According to the affidavit from FBI Special Agent Thomas M. Dalton, the person who sent a fake bomb threat to cause Harvard to evacuate several buildings during exams used a throwaway email address from Guerrilla Mail, which he contacted via Tor. The FBI caught him anyway because the sender of the bomb threat accessed Tor via the Harvard wireless network.

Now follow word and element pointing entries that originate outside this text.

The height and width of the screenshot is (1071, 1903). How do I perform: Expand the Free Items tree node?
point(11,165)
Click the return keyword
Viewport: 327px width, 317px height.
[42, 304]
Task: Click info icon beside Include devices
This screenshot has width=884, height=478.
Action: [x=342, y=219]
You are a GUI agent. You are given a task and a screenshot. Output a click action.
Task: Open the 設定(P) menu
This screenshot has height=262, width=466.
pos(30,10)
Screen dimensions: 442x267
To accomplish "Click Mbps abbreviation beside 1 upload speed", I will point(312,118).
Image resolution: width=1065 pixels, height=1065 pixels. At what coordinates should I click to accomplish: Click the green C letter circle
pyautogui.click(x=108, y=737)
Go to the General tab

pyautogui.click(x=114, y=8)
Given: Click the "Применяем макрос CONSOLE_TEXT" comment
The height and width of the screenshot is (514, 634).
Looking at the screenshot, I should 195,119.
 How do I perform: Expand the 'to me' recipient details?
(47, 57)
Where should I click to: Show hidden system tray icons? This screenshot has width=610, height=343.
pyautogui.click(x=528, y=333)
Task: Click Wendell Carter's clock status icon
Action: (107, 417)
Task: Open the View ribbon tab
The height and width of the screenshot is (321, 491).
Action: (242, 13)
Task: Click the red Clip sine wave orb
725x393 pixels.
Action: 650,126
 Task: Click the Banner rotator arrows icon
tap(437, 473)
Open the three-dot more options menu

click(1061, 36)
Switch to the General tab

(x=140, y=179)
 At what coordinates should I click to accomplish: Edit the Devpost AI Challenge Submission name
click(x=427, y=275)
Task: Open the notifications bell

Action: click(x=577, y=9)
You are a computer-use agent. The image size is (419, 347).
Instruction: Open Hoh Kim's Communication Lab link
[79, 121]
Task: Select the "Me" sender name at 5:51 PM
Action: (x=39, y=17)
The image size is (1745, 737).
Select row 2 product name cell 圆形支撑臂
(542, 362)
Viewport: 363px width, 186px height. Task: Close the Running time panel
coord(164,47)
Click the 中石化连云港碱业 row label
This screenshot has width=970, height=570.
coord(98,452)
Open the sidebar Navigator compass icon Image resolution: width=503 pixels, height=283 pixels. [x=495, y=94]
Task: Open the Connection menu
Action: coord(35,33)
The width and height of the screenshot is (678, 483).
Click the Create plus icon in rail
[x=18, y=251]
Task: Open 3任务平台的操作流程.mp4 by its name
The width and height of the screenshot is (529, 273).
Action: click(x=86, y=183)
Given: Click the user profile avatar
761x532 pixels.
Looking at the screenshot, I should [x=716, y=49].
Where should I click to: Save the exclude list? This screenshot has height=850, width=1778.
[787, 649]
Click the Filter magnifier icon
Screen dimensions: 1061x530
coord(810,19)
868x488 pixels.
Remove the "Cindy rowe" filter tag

The Guerrilla Mail FAQ says that “Logs are deleted after 24 hours,” but the FBI apparently got there inside that window. Presumably using the Guerrilla Mail logs, the FBI determined that the sender of the emails used Tor, an anonymization tool, to connect to Guerrilla Mail. Although the affidavit doesn’t spell any of this out, Harvard’s logs allowed it to figure out who had been using their wireless network to connect to Tor. They then somehow — correlating who among the limited pool of Tor-users with the people who had exams in the buildings evacuated due to the bomb threat? — fingered a suspect (or suspects?). I’d love to know how many people were in the intersection of those two sets. When confronted by the FBI a Harvard undergrad who confessed. One has to wonder, though, if there would have been sufficient evidence to convict beyond a reasonable doubt without that confession. After all, there are other ways to contact Tor.

Tor is widely considered to be the best tool available for online anonymity, so this serves as a cautionary lesson on how difficult it is to be anonymous on line.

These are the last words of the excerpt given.